Und Mladic? Neben dem kroatischen Serbenführer Goran Hadzic ist er der letzte flüchtige Angeklagte des UN-Tribunals und hält sich offenbar weiterhin in Serbien versteckt. Am Dienstag hatte die serbische Polizei Mladic’s Frau Bosiljka in Belgrad festgenommen. Anlass waren illegale Schusswaffen, die vor zwei Jahren bei einer Hausdurchsuchung gefunden worden waren. Die Polizeiaktion jetzt soll, so die optimistische Interpretation, offenbar den Druck auf Mladic erhöhen, sich zu stellen.

Die Kooperation Belgrads mit dem ICTY – und dazu gehört die Fahndung nach Mladic – ist bekanntlich eine Bedingung für die Integration Serbiens in die EU. An dieser Bedingung halten ernsthaft nur noch die Niederlande fest. Und die werden zunehmend von anderen EU-Mitgliedsstaaten bedrängt, den Weg für Serbien in die Union auch dann frei zu machen, wenn Mladic nicht gefasst ist.
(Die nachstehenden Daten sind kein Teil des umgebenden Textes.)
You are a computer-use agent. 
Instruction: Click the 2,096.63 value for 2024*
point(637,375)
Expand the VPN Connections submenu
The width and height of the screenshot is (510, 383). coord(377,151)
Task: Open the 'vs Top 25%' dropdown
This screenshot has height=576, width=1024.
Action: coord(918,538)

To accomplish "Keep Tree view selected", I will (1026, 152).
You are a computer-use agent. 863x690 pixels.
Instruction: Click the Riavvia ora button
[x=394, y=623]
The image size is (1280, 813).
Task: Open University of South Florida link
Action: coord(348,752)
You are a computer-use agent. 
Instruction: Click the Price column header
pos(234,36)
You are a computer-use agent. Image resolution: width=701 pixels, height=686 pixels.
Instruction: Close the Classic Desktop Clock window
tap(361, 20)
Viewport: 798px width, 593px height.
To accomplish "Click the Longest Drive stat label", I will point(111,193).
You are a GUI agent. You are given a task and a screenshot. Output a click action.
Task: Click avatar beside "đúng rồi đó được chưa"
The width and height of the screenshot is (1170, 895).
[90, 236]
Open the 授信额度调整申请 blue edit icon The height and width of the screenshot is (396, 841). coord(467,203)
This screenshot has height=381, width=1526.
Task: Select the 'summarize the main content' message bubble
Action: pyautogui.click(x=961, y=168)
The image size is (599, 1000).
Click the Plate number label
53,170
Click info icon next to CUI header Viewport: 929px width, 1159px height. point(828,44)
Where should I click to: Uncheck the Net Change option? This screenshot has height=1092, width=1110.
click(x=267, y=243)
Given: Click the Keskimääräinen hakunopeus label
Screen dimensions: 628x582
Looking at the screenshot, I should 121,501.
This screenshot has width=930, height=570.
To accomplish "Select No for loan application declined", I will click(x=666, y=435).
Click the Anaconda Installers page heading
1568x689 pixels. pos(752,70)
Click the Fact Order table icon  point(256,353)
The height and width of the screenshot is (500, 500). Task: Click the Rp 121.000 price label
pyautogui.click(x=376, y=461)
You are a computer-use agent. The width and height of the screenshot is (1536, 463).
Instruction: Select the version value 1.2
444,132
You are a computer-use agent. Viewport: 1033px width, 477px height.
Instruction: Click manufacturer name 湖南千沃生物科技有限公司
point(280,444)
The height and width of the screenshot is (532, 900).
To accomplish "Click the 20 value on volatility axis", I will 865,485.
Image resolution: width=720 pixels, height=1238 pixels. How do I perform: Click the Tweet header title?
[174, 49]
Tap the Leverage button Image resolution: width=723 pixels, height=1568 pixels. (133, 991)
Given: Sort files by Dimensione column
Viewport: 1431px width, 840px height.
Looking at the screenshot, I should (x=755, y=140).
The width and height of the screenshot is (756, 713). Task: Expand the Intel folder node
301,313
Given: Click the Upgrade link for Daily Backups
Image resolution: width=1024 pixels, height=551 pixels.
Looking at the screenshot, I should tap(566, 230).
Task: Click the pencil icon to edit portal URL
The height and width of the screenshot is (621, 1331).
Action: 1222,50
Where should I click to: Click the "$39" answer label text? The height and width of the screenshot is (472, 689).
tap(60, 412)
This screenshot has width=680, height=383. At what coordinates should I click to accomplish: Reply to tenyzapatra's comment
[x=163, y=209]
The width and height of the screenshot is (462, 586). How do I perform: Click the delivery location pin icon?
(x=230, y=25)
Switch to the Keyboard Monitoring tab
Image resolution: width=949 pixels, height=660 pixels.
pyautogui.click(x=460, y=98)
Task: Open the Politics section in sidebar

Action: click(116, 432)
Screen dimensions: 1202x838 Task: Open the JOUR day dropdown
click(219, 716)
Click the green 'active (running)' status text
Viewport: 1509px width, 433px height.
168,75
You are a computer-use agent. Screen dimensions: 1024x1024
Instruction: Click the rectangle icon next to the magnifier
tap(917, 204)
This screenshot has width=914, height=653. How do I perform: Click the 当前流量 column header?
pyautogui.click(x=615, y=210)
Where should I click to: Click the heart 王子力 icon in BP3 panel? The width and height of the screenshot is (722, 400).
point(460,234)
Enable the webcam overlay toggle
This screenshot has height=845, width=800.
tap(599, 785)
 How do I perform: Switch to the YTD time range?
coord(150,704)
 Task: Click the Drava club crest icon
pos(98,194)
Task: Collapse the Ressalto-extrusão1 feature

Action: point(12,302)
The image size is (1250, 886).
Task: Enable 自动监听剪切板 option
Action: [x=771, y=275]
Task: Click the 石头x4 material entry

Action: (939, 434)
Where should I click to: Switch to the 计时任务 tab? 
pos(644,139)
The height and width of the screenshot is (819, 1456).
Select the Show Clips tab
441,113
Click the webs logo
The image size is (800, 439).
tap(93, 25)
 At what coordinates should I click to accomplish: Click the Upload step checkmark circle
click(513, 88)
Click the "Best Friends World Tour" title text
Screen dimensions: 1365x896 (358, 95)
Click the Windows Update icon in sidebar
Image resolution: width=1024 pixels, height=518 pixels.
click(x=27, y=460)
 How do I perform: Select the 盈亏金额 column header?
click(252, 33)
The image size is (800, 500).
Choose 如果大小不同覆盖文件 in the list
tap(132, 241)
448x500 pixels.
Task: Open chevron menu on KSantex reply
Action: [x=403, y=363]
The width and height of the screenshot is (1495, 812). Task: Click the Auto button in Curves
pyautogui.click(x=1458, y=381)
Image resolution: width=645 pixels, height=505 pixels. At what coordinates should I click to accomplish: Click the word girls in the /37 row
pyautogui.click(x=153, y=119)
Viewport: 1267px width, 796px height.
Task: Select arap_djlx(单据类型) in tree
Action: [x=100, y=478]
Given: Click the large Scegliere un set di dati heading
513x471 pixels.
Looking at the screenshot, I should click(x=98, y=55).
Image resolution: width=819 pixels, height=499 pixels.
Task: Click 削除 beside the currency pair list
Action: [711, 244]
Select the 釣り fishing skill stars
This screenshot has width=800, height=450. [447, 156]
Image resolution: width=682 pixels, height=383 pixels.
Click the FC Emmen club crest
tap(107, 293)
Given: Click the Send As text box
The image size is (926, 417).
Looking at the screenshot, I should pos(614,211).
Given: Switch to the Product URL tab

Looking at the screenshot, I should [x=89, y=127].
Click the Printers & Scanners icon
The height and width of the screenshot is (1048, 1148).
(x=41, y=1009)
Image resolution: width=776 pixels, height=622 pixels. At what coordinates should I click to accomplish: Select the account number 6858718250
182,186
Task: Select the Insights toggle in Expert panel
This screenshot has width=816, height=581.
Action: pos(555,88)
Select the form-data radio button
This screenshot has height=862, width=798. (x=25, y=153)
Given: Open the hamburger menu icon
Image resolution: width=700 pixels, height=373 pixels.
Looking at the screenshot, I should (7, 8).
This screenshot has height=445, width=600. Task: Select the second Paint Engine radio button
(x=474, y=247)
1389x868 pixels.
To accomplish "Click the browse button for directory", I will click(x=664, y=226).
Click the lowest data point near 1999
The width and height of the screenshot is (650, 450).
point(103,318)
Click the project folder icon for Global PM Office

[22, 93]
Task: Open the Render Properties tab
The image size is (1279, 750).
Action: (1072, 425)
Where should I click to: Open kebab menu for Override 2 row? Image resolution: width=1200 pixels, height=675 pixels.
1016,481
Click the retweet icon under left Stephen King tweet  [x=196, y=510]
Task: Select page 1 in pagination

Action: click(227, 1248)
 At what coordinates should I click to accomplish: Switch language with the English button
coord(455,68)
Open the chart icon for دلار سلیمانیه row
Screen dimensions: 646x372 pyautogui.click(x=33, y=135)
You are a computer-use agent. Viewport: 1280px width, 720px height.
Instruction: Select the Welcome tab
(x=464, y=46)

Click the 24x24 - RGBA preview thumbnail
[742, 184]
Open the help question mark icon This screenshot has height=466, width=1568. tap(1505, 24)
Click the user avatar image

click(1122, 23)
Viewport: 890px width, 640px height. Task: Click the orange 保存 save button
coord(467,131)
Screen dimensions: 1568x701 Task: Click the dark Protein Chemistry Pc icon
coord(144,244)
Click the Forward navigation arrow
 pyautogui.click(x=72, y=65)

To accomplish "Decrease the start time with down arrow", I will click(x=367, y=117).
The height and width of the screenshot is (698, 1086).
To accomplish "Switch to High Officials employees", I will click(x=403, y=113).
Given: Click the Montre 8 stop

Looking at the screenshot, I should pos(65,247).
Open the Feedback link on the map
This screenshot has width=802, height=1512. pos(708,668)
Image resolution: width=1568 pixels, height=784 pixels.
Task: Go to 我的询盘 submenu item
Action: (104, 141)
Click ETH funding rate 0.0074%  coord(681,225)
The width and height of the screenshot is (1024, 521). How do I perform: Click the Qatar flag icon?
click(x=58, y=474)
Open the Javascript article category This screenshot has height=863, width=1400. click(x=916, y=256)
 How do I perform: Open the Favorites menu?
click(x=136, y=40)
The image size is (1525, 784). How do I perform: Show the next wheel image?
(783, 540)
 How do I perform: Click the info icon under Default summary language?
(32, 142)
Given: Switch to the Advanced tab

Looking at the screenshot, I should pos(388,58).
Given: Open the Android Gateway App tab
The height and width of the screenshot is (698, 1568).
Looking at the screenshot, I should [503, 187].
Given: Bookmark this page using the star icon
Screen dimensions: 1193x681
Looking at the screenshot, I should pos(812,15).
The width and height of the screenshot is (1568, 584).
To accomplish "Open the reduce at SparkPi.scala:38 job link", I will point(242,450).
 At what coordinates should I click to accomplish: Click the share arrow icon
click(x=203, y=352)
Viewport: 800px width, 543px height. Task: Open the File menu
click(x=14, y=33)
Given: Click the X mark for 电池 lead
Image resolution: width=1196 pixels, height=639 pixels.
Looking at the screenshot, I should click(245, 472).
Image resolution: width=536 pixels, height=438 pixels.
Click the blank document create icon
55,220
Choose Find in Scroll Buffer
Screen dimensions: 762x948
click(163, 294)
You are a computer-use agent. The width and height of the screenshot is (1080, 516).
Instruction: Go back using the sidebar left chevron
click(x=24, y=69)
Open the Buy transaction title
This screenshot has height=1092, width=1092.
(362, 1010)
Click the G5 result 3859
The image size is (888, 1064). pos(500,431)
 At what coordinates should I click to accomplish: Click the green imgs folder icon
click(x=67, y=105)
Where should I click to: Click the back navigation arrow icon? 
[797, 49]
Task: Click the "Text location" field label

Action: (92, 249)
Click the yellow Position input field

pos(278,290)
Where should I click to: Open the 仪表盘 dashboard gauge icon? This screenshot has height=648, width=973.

Am Montag wird in Brüssel wieder über das EU-Stabilisierungs -und Assoziierungsabkommen (SAA) mit Serbien verhandelt. Zahlreiche Menschenrechtsaktivisten und Völkerrechtler, darunter der ehemalige Chefankläger des ICTY, Richard Goldstone, haben nun die EU-Mitgliedsländer aufgefordert, diesen politischen Druck auf Serbien aufrechtzuerhalten. Andernfalls würde sich Mladic Recht und Gerechtigkeit entziehen.

Mladic’s Familie hatte übrigens im Mai beantragt, den Serbengeneral offiziell für tot erklären zu lassen – um die Auszahlung seiner Pension zu ermöglichen.